Satu dari sekian pernyataannya menyebutkan bahwa negara ini dulunya dipimpin sultan dan raja. Maka, ketika seorang kepala negara atau presiden tak mampu menjalankan amanah, para raja dan sultan seyogianya secara konstitusional harus dikembalikan kepada raja dan sultan.
Sementara itu, Ketua Umum Forum Silaturahmi Keraton Nusantara (FSKN) sekaligus Sultan Keraton Kasepuhan Cirebon, Sultan Sepuh XIV Pangeran Raden Adipati Arief Natadiningrat, didampingi Dewan Pakar FSKN dari Kerajaan Turikale, Kabupaten Maros, Sulawesi Selatan, Brigjen Pol (Purn) Achmad Afflus Mapparessa, memberikan tanggapan serius atas beredarnya undangan atau ajakan tersebut.
Dalam jumpa persnya yang digelar di Keraton Kasepuhan Cirebon (Radar Cirebon 30/5), Arief menyebutkan bahwa undangan tersebut tidak benar alias hoaks. Kendati demikian, materi yang ada di dalam rekaman tersebut bisa saja berdampak secara politis bagi FSKN dan masyarakat.

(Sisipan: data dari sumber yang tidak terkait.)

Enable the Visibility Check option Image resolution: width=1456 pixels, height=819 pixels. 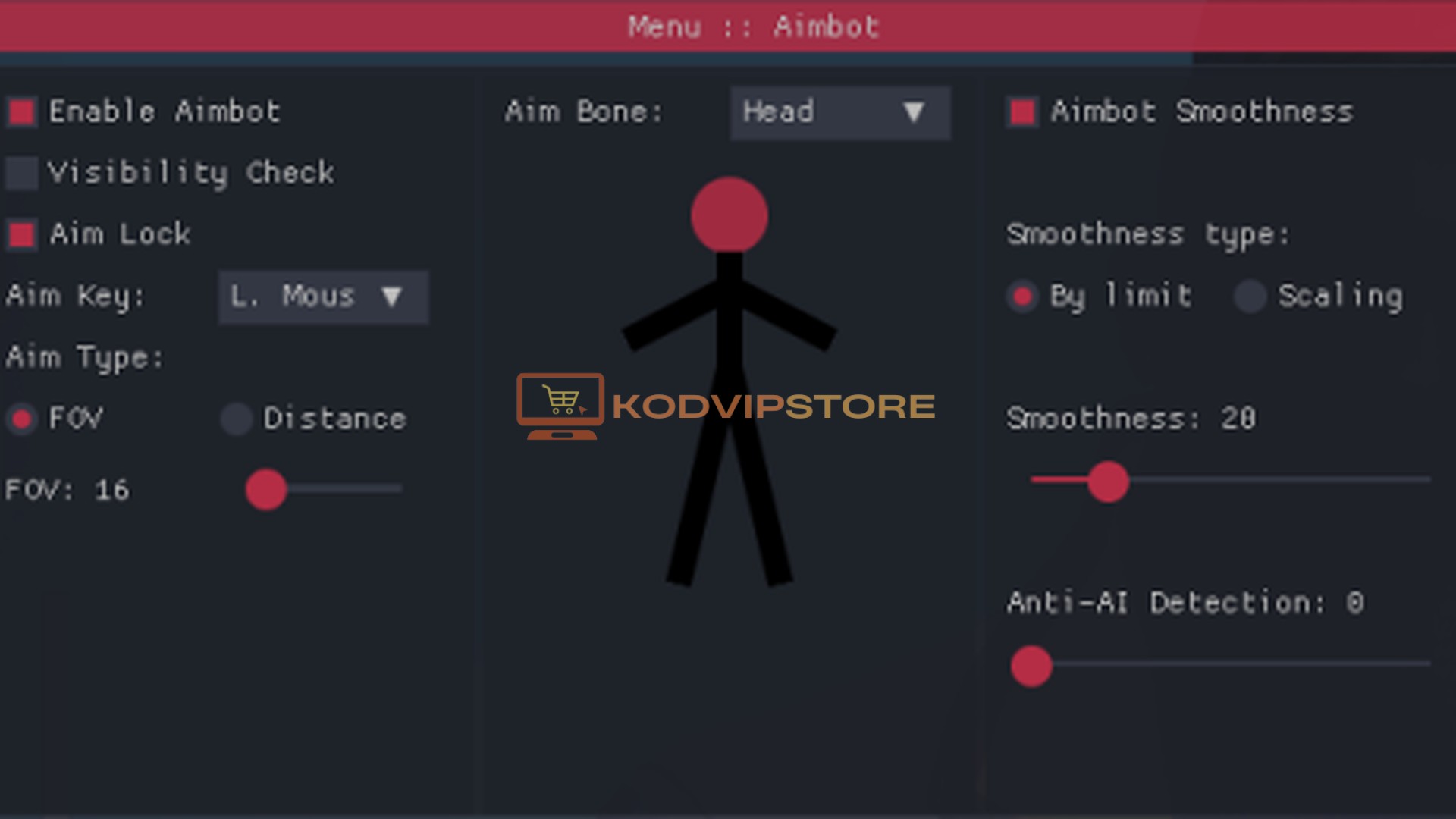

Dalam kesempatan tersebut juga ditegaskan oleh Arief bahwa FSKN merupakan organisasi independen. Dalam AD-ART, FSKN tak berpolitik praktis dan tak berafiliasi pada salah satu partai politik. Penyebutan kedaulatan rakyat yang dihubungkan dengan raja dan sultan se-Indonesia, sebagaimana disebutkan dalam rekaman, dikhawatirkan Arief akan membuat FSKN dinilai telah berpolitik praktis.
Di sisi lain, Arief mengaku dirinya tidak mengenal secara pribadi Raja Muda Karo, sebab yang bersangkutan bukanlah anggota FSKN, sehingga pihaknya tak bisa mengambil tindakan apa pun.

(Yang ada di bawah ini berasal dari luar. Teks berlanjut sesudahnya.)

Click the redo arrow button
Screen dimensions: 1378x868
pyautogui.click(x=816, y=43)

Memang, jika dicermati rekaman ajakan Raja Muda Karo tersebut, terdapat beberapa pernyataan yang terkesan lucu bahkan konyol.
Dalam pertemuan yang akan digelar atas usulan Sultan Sumatra Barat YM Sofyan, Raja Muda Karo menyebutkan beberapa agenda acara, di antaranya: akan diadakan ritual keagamaan sebagaimana dicontohkan oleh Sunan Kalijaga, yakni membaca Surah Yasin sebanyak 41 kali, yang disebut oleh Raja Muda Karo sebagai pembacaan Yasin Fadillah.
Dengan tujuan utamanya mendoakan agar para pelaku "kecurangan" dalam Pilpres 2019 mendapatkan laknat dan kelak di akhirat ditempatkan di neraka jahanam. Serta di dunia akan ditambahkan usianya sebanyak 35 tahun, dan ditempatkan di tempat yang sudah disediakan, yakni Kebun Binatang Ragunan Jakarta.
Selain itu, Sri Paduka Raja Muda Karo juga menyebutkan bahwa para raja dan sultan memberikan mandat kepada Ir Soekarno untuk memproklamasikan kemerdekaan Indonesia. Karena kedaulatan tertinggi ada di tangan rakyat, dan yang menjadi perwakilan rakyat adalah raja dan sultan di setiap daerah.
Sepertinya DR (HC) Raja Muda Karo ini harus membaca lagi buku teori tentang kedaulatan Tuhan dan teori kedaulatan rakyat. Atau minimal membuka kembali UUD 1945.
Indonesia adalah negara kesatuan yang berbentuk republik. Untuk menarik mandat milik rakyat, harus melalui mekanisme hukum yang ada, yakni melalui amandemen UUD 1945 yang menjadi kewenangan MPR RI.
Indonesia bukanlah negara monarki ataupun teokrasi, sebagaimana teori Kedaulatan tuhan di mana kekuasaan tertinggi suatu negara dipegang oleh raja, yang diklaim sebagai keturunan dewa atau wakil Tuhan di muka bumi.
Sangat disayangkan memang, Raja dan Sultan sebagai Ing Ngarsa Sung Tulada dicatut namanya sebagai bahan legitimasi sebuah kegiatan kelompok yang belum bisa menerima kekalahan dari Jokowi-Ma'ruf Amin dalam Pilpres 2019.